Folks, I am the gate keeper. I decide what order you get checked in. I decide how urgent your visit is. I choose the time you see the doctor. I am not your floor mat. I do not live to serve you. I do not get paid enough to deal with your shit. 


So the next time you're dealing with a customer service representative, keep in mind these things:
1) You are not the only customer in the world, or even in the store. I cannot and I will not drop everything I'm doing, including dealing with another customer, to rush to do your bidding. Be patient.
2) Be polite. We keep a record of asshole clients; most clinics do. Being a dick is not the best way to get what you want. It's usually a good way to get us to stall for as long as possible and throw up some roadblocks just to piss you off. 

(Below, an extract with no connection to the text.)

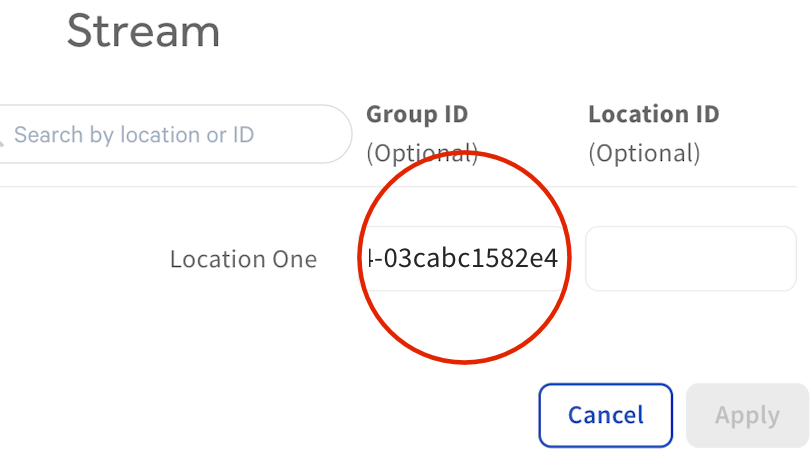This screenshot has height=456, width=812.
Task: Select the "Location One" row label
Action: [x=243, y=260]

3) Be an adult. Sometimes you are just not going to get what you want. That does not mean acting like a child and throwing a temper tantrum is an acceptable response. Put on your big-girl panties and deal with it. 

And for the love of GOD, spay and neuter your pets and keep them up to date on their vaccines. Distemper and Parvovirus are running rampant this year. The only way to protect your pet is to vaccinate them.